7. Conversion. The Series A Preferred Shares are not convertible into or exchangeable for any other property or securities of the Corporation.
8. Notice. All notices to be given to the holders of the Series A Preferred Shares shall be given by (i) mail, postage prepaid, (ii) overnight delivery courier service, (iii) facsimile transmission, (iv) electronic mail or (v) personal delivery, to the holders of record, addressed to the address or sent to the facsimile number shown by the records of the Corporation.
9. Restriction on Ownership and Transfer.
(a) The Series A Preferred Shares are subject to the provisions of Article VI of the Charter, including without limitation, the provisions for the redemption of shares of stock transferred to a Trust for the benefit of a Charitable Beneficiary.

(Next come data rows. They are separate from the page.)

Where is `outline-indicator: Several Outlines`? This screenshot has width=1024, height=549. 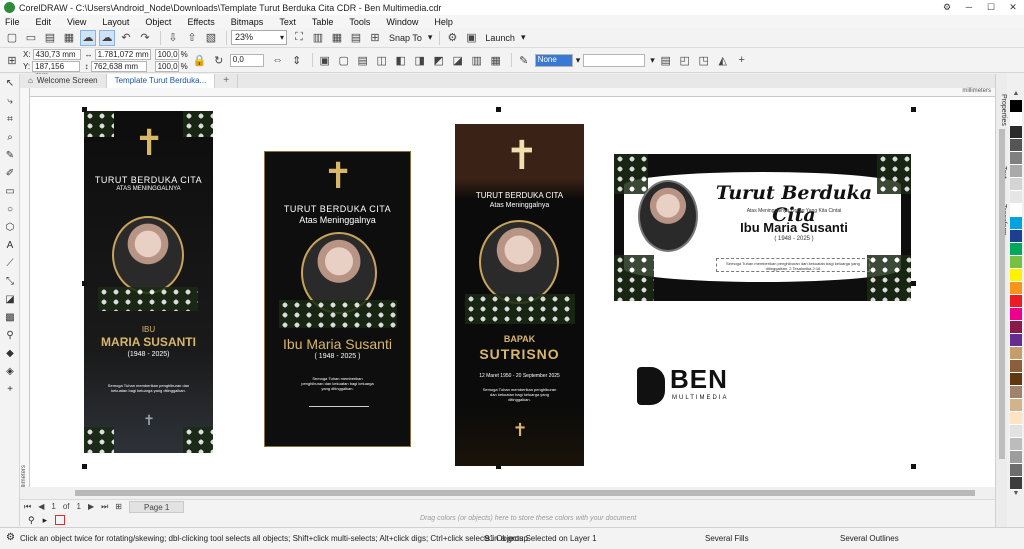
outline-indicator: Several Outlines is located at coordinates (870, 538).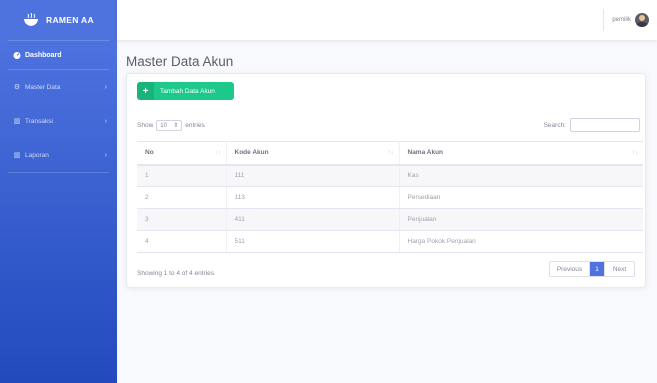 This screenshot has width=657, height=383. Describe the element at coordinates (252, 153) in the screenshot. I see `column-header-label: Kode Akun` at that location.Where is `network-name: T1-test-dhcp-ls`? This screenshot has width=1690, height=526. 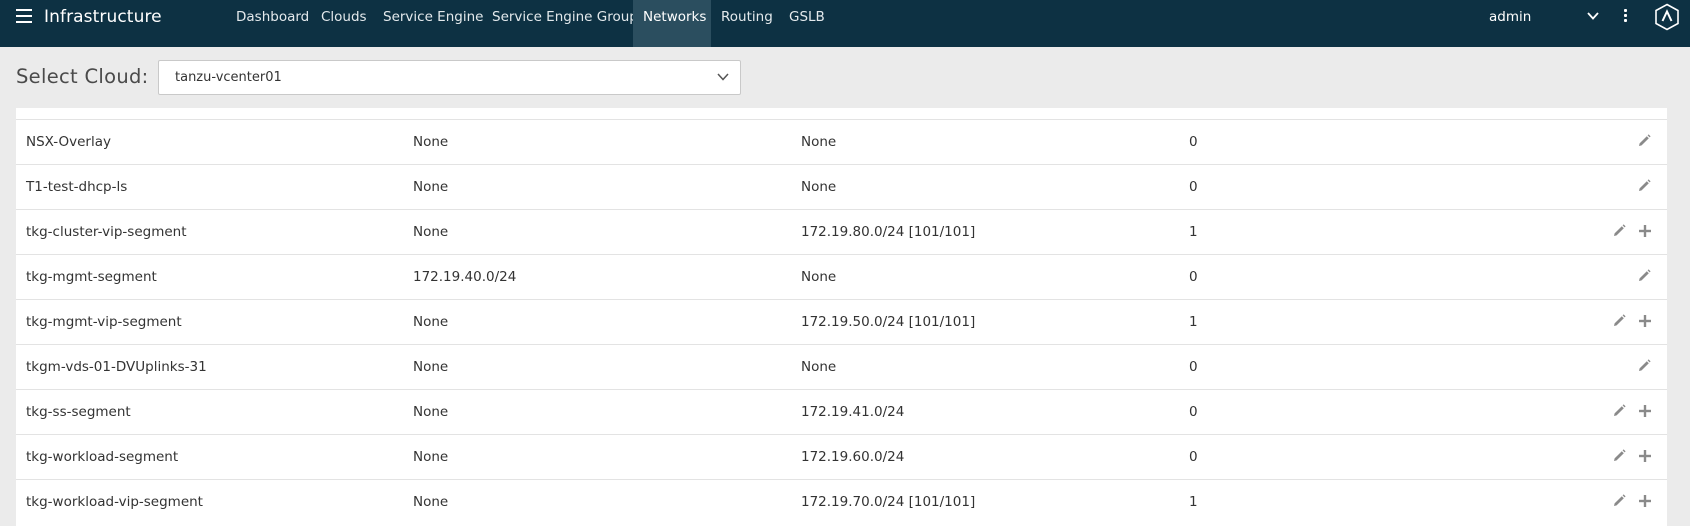
network-name: T1-test-dhcp-ls is located at coordinates (77, 187).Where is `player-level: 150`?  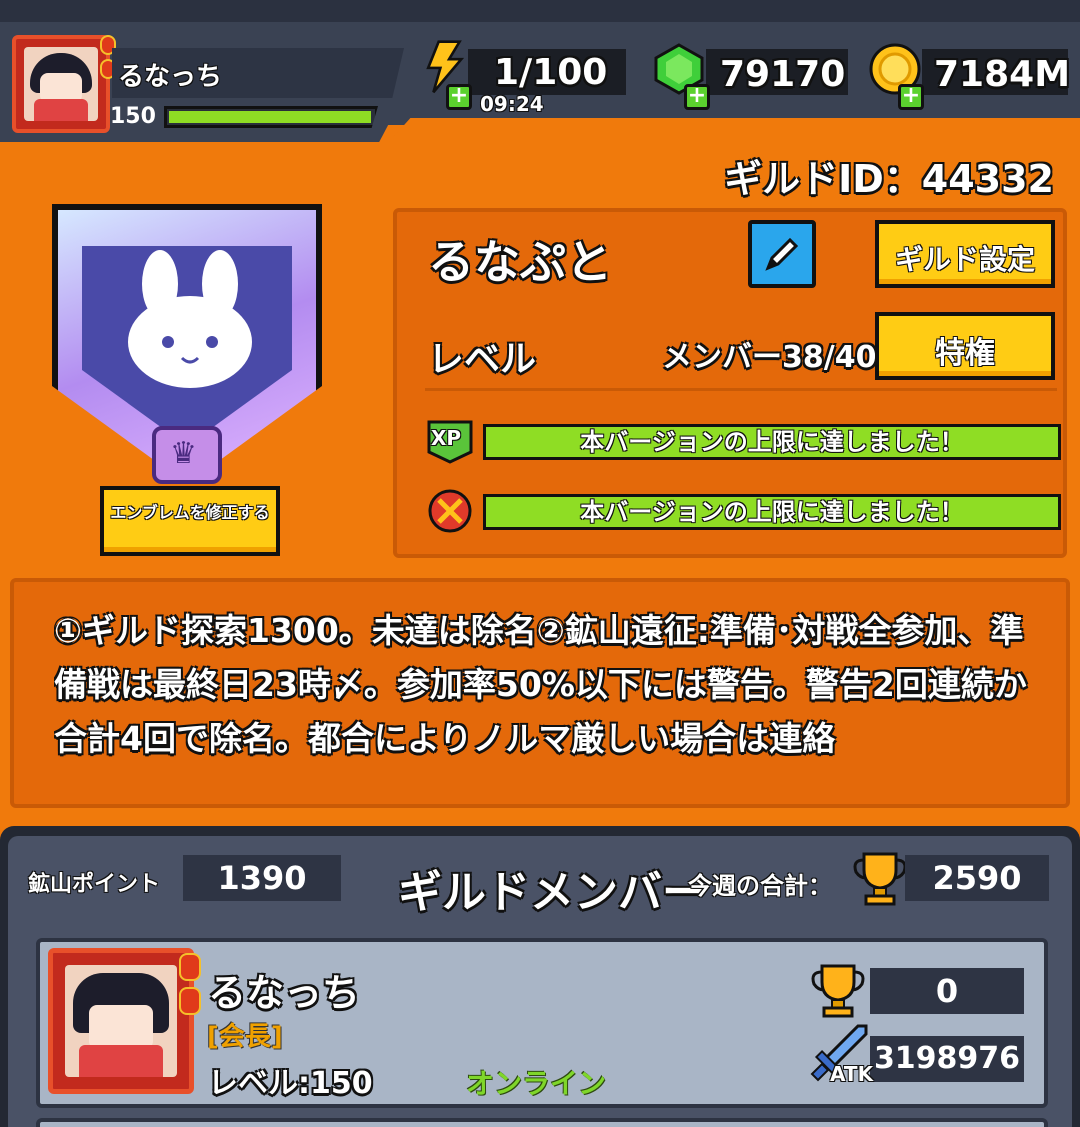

(b) The Series A Preferred Shares may not be transferred except in the case of “Permitted Transfers.” The term “Permitted Transfers” shall mean transfers or assignments: (i) by the holder to the Corporation; (ii) by bequest or the laws of descent or distribution; (iii) in connection with a transfer to an unaffiliated third party pursuant to a merger, consolidation, stock-for-stock exchange, tender offer or similar transaction; (iv) to a family member or a controlled entity for bona fide estate planning purposes; (v) by a trust to the trust’s beneficiaries; (vi) pursuant to an effective registration statement under the Securities Act of 1933, as amended (the “Securities Act”), simultaneously with registration of the Series A Preferred Shares under Section 12 of the Securities Exchange Act of 1934, as amended; and (vii) in reliance upon an available exemption from the registration requirements of the Securities Act. Transfers under clauses (ii), (iii), (iv), (v), (vi), and (vii) shall be subject to the transferee agreeing to be bound by the same restrictions on transfer.
SECOND: The Shares have been classified and designated by the Board of Directors under the authority contained in the Charter.
THIRD: These Articles Supplementary have been approved by the Board of Directors in the manner and by the vote required by law.
FOURTH: The undersigned acknowledges these Articles Supplementary to be the corporate act of the Corporation and, as to all matters or facts required to be verified under oath, the undersigned acknowledges that, to the best of his knowledge, information and belief, these matters and facts are true in all material respects and that this statement is made under the penalties of perjury.